13. Image optimization
Images are often the biggest performance bottleneck on a page.
What to check:
- Do all images have descriptive
altattributes? - Are images served in modern formats (WebP, AVIF)?
- Are images properly sized (not 4000px wide displayed at 400px)?
- Is lazy loading implemented for below-the-fold images?
14. JavaScript rendering
If your content is rendered client-side, Google might not see it. This is a bigger problem than most people realize.
What to check:
- View your pages with JavaScript disabled — is the content there?
- Use Google's URL Inspection tool to see the rendered HTML
- Check if critical content loads in the initial HTML response
- SSR or pre-rendering for important pages?
15. Log file analysis
Server logs tell you exactly what Googlebot is doing on your site — which pages it crawls, how often, and what errors it hits.
What to check:
- How frequently is Googlebot crawling your important pages?
- Is crawl budget being wasted on low-value pages?
- Are there 5xx errors Googlebot is hitting that you don't see?
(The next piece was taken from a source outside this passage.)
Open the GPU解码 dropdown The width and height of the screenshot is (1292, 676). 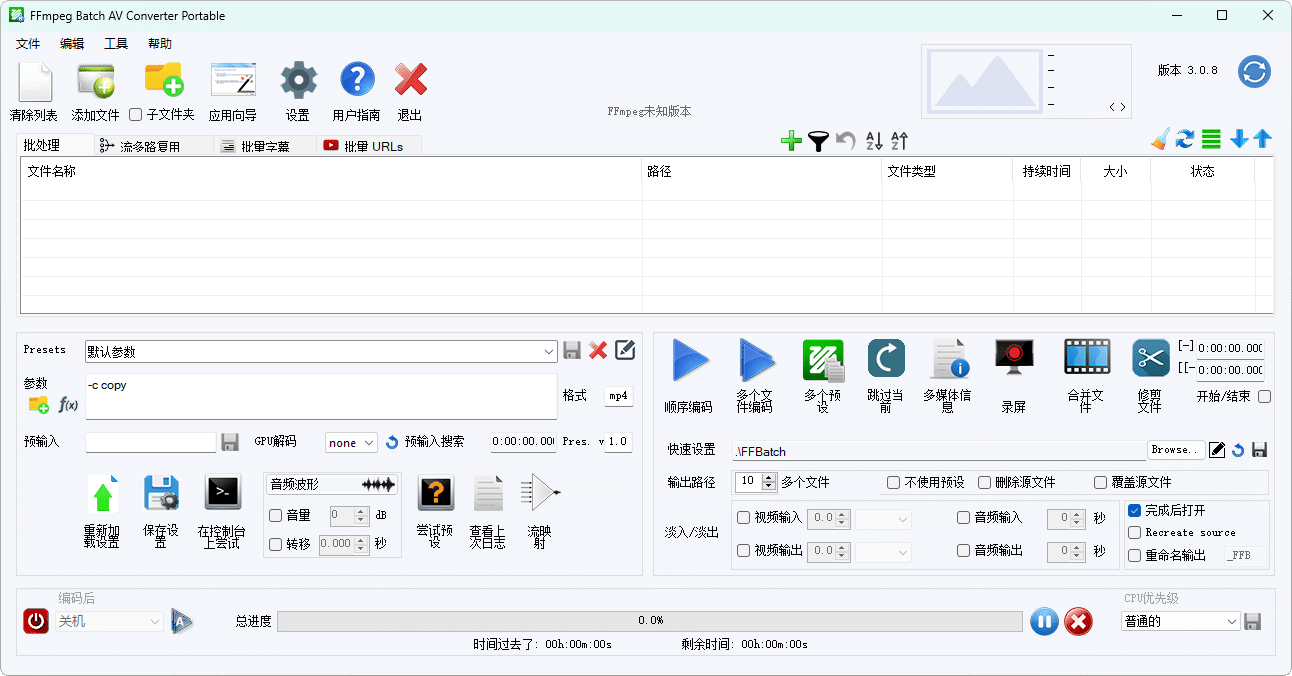click(x=351, y=442)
- Has crawl frequency changed recently? (Could indicate a problem)
How to automate your technical SEO audits
Running through this checklist manually works, but it's slow. For ongoing monitoring, you want automation.
Tools like Jello SEO can run instant technical audits on any URL — checking meta tags, content quality, Core Web Vitals (CLS, LCP), heading structure, link health, and image optimization in seconds. Instead of juggling multiple tools, you get a single audit with a pass/fail score and specific recommendations.
The key is making audits a habit, not a one-time event. Sites change constantly — new deploys break things, content gets deleted, redirects pile up. A quarterly audit minimum; monthly is better.
The bottom line
Technical SEO isn't glamorous, but it's the difference between a site that ranks and one that doesn't. Most of these checks take minutes individually. Run through the full list once, fix what you find, then set up monitoring so problems don't pile up again.
Start with the items that affect the most pages (crawlability, speed, indexing), then work down to page-level issues (headings, images, structured data). Fix the foundation first.